━━━━━ Supplied data ━━━━━
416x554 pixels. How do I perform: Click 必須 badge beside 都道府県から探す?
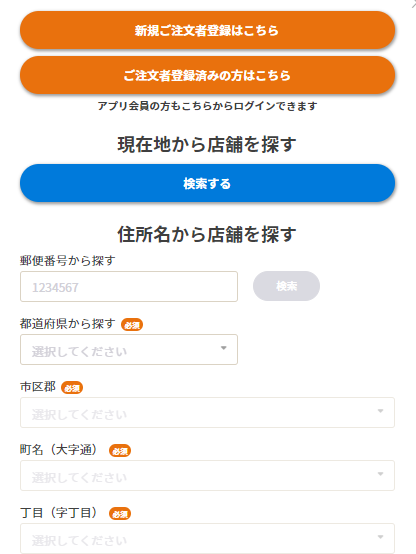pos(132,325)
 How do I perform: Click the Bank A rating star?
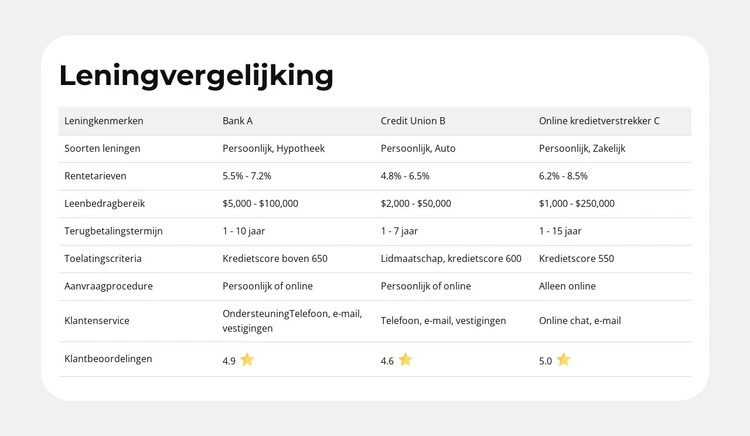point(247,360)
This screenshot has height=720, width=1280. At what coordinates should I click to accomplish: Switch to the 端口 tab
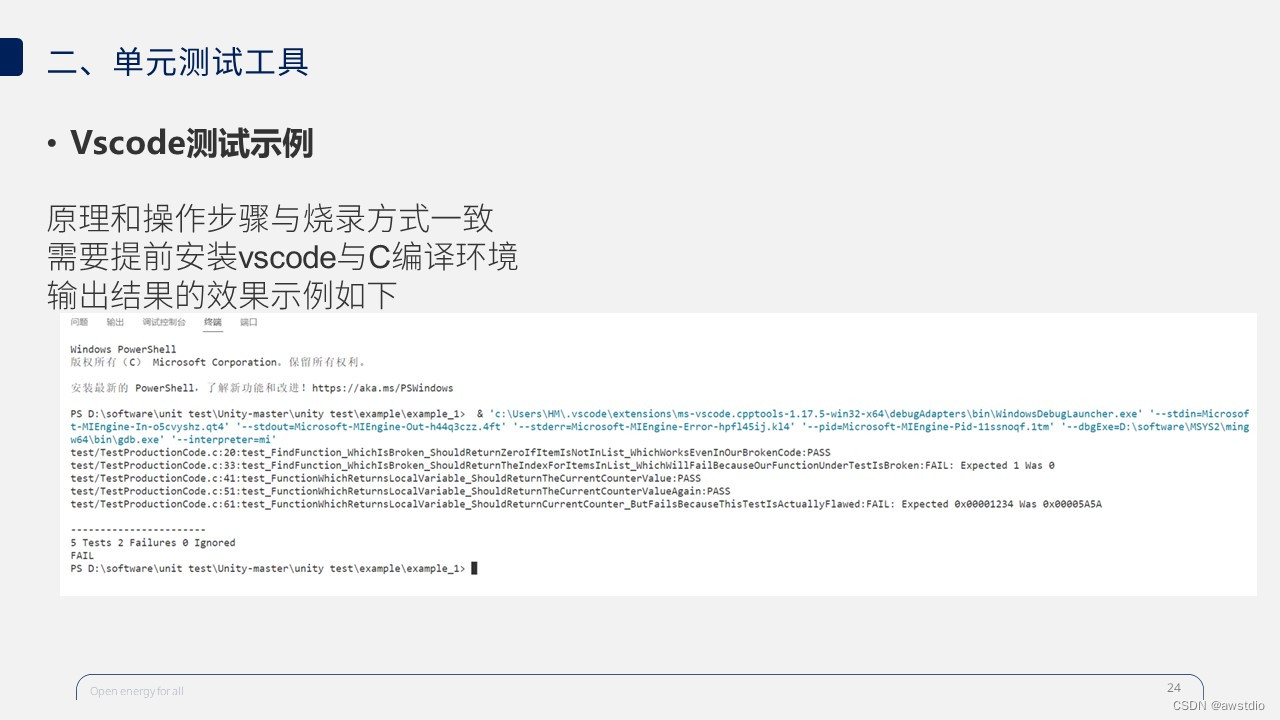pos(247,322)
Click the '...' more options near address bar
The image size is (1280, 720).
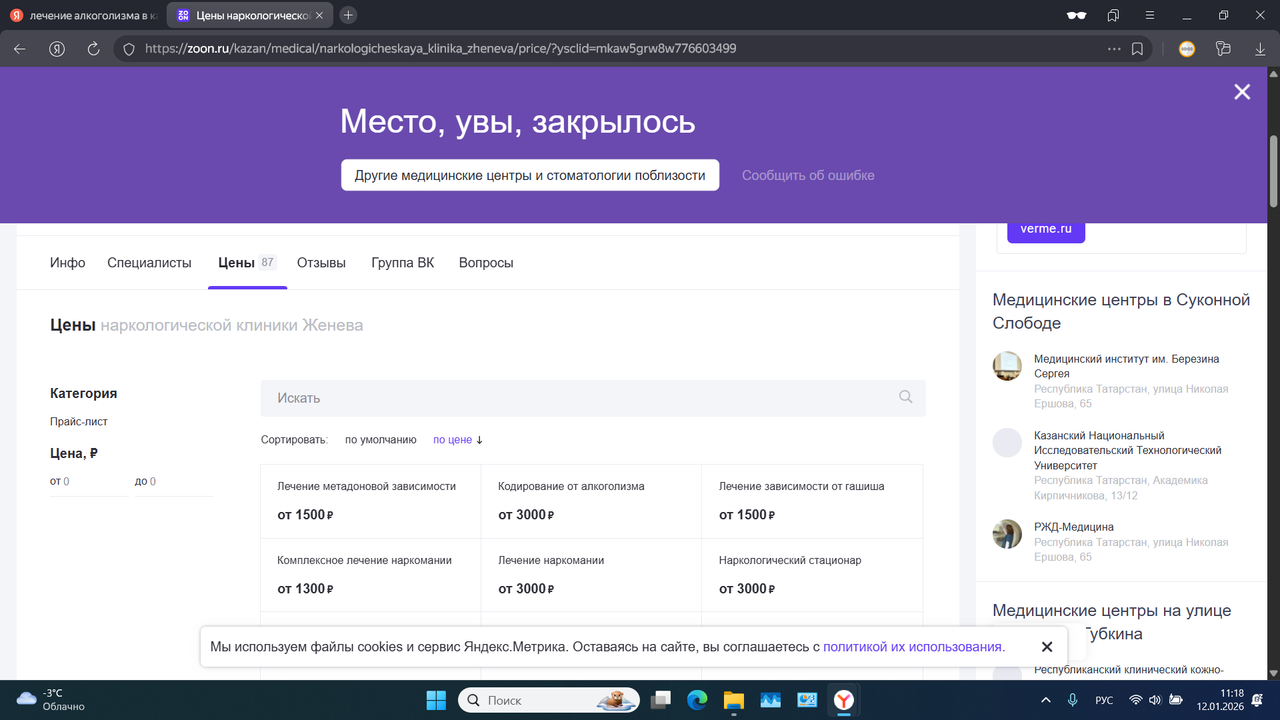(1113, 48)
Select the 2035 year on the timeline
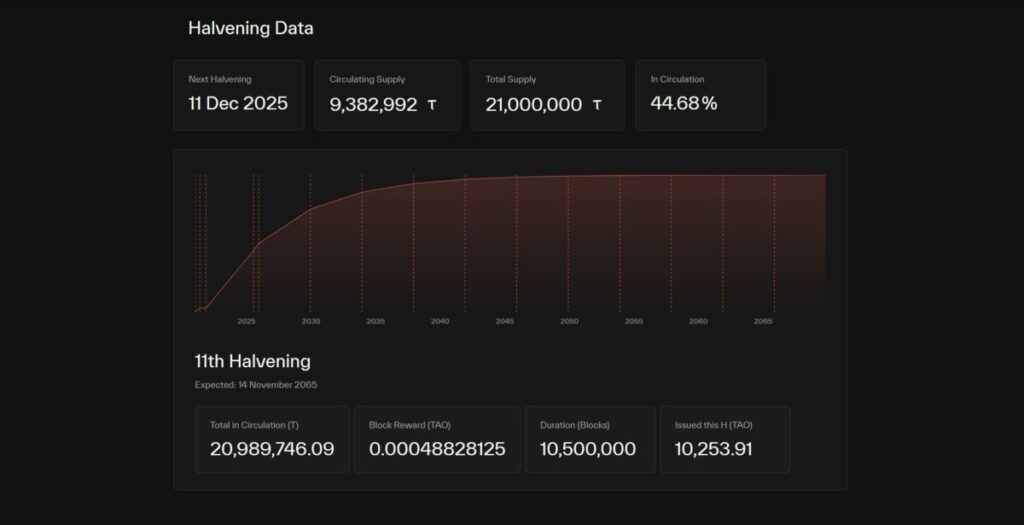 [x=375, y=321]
━━━━━
__Your instructions__: Copy every line of the records above word for word, leaving out the pictures.

__Correct answer__:
416x554 pixels. How do I perform: Click 必須 badge beside 都道府県から探す?
pos(132,325)
 How do I perform: Click the Bank A rating star?
point(247,360)
This screenshot has height=720, width=1280. At what coordinates should I click to accomplish: Switch to the 端口 tab
pos(247,322)
Click the '...' more options near address bar
The image size is (1280, 720).
(1113, 48)
Select the 2035 year on the timeline
 [x=375, y=321]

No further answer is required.